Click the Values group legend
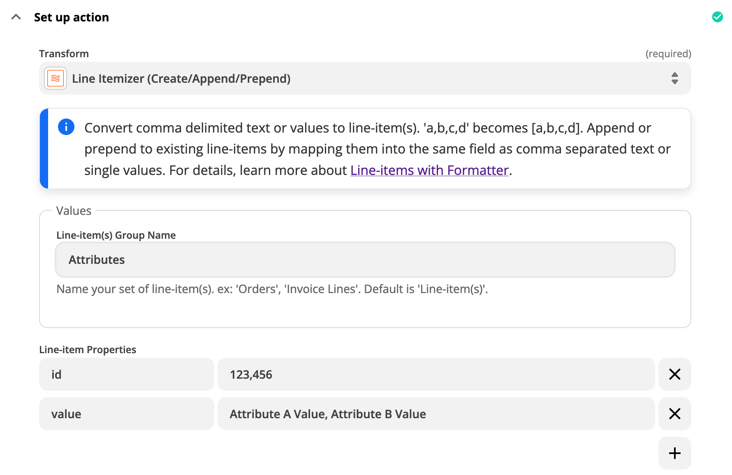Viewport: 732px width, 475px height. (x=74, y=211)
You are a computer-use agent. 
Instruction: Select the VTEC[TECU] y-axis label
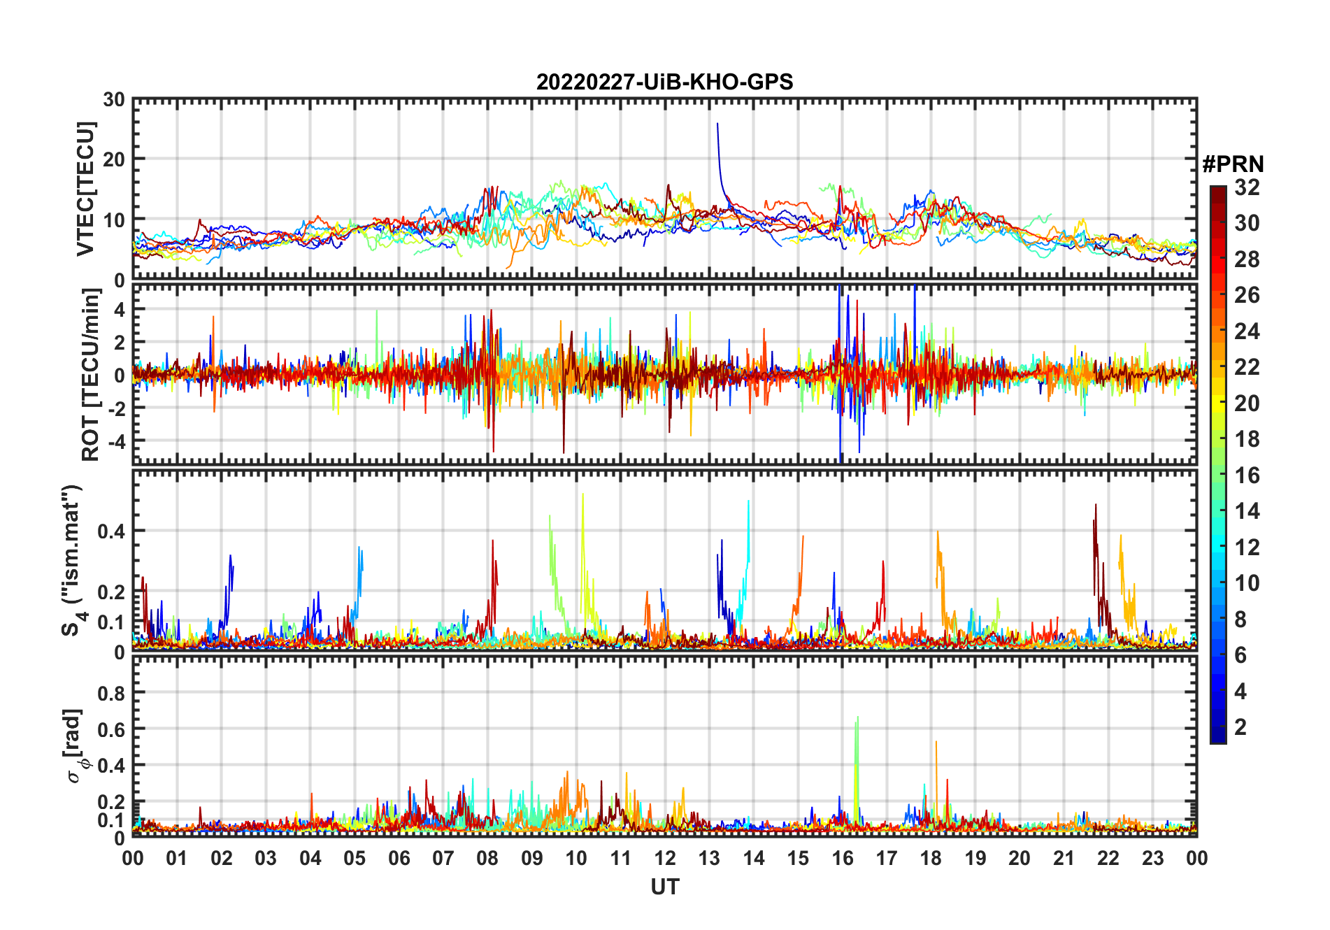pos(85,189)
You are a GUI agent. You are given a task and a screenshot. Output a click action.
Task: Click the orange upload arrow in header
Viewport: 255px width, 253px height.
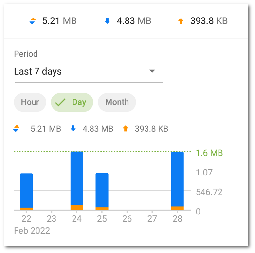click(x=181, y=21)
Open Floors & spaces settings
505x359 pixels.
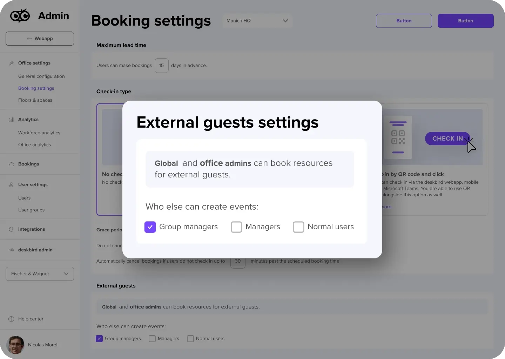35,100
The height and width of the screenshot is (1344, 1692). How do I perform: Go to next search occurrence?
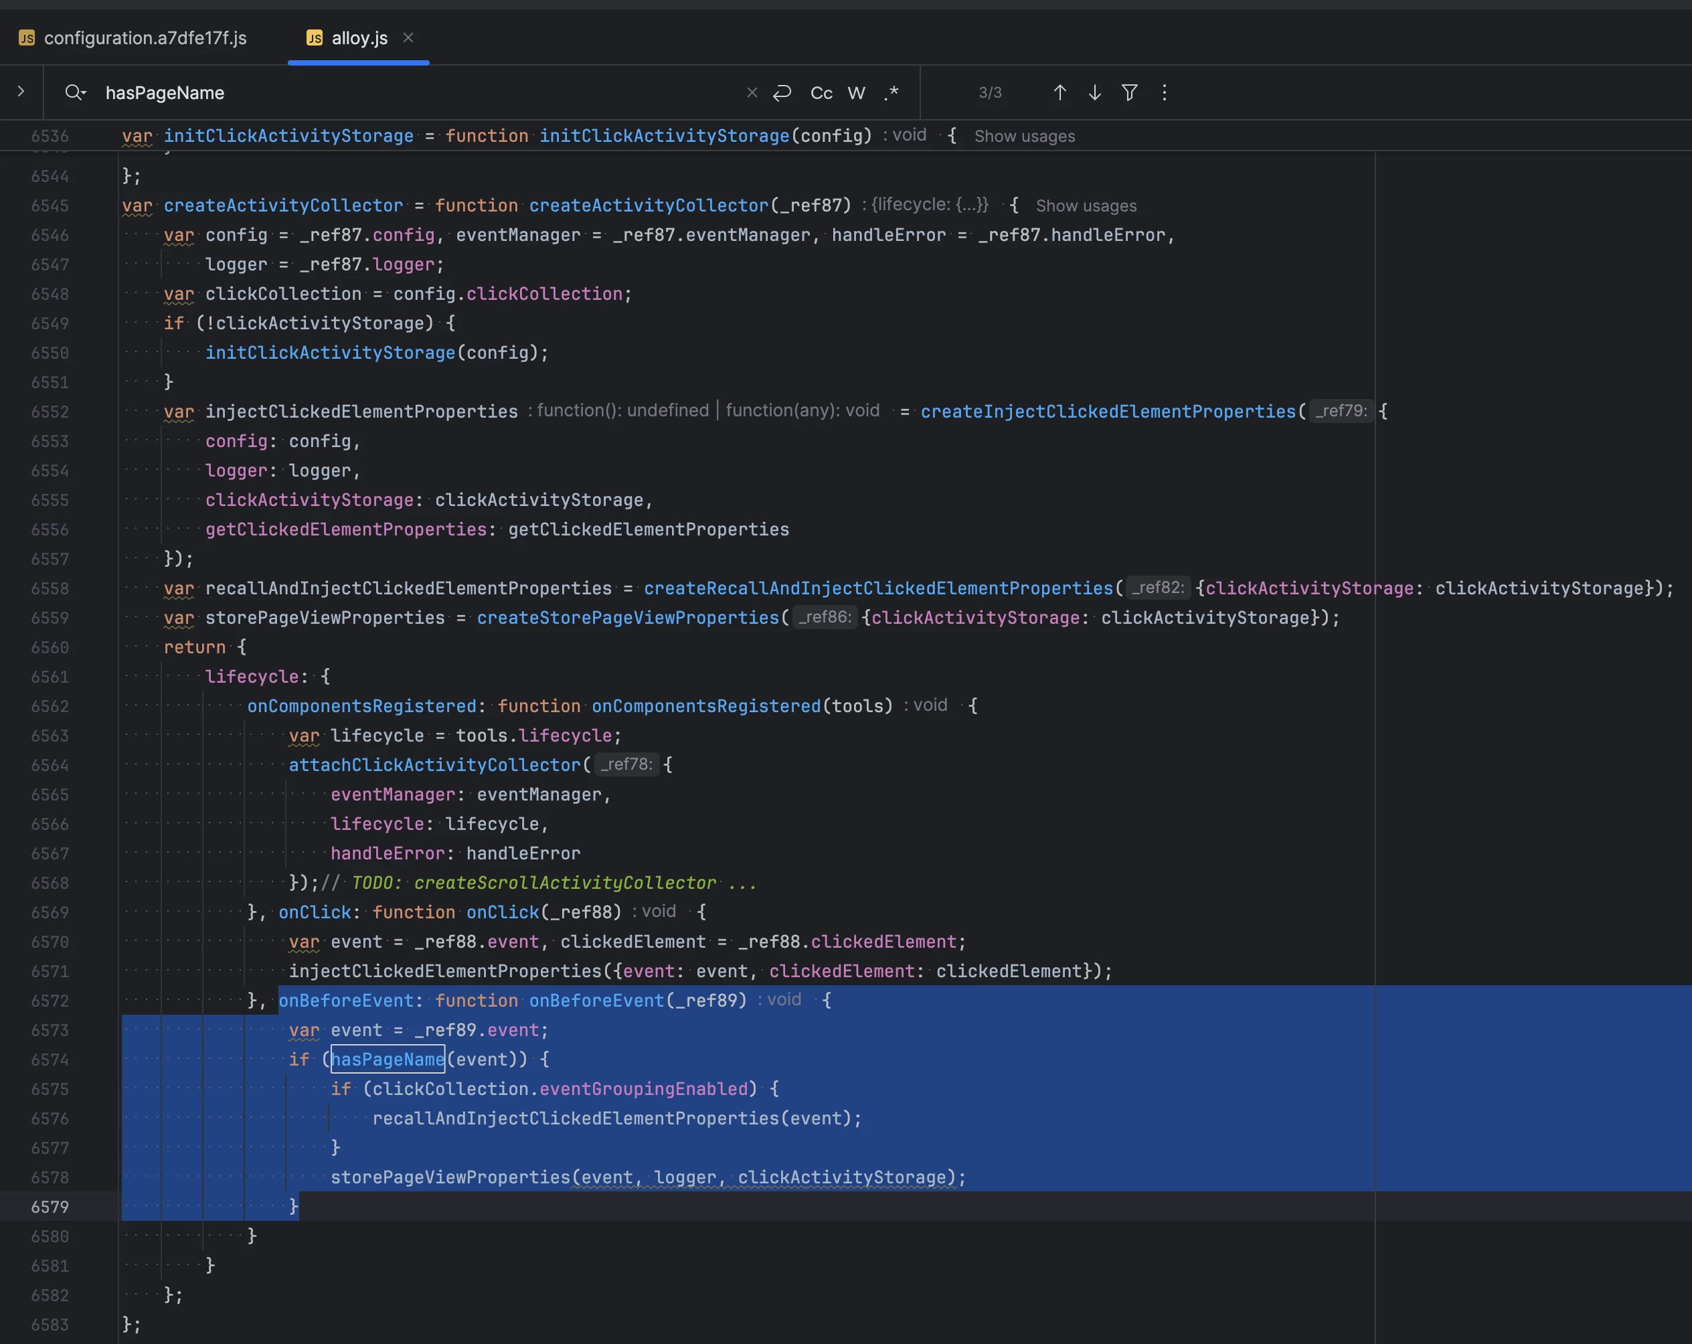(1095, 93)
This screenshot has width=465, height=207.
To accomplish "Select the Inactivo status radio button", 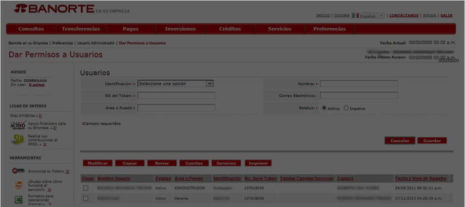I will coord(346,108).
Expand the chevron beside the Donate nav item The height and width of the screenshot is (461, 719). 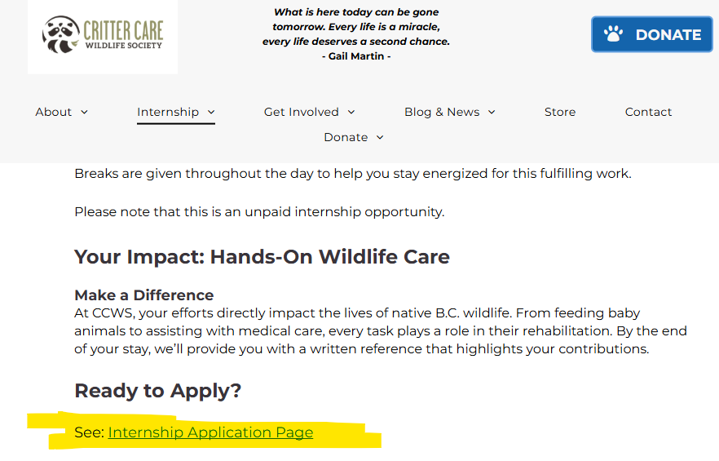[379, 138]
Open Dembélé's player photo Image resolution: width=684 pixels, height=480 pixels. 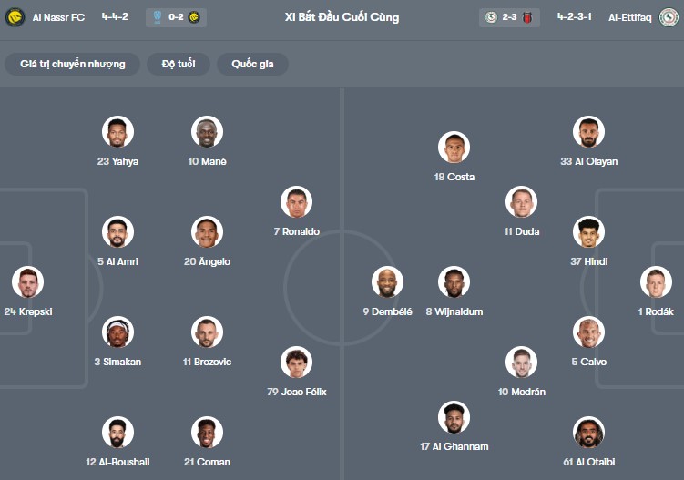(x=387, y=282)
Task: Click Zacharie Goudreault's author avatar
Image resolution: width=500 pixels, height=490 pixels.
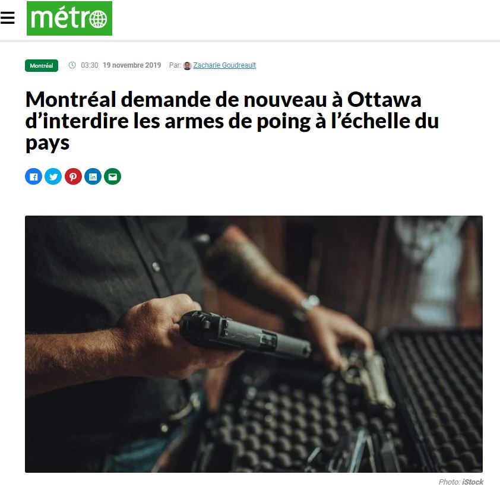Action: 187,66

Problem statement: Output the listing lines exactly as they appear, beginning with the first line and ending after the line that contains "pos(85,189)". Omit the pictures from your answer.

Full output:
Click the Values group legend
Viewport: 732px width, 475px height. (x=74, y=211)
You are a computer-use agent. 
Instruction: Select the VTEC[TECU] y-axis label
pos(85,189)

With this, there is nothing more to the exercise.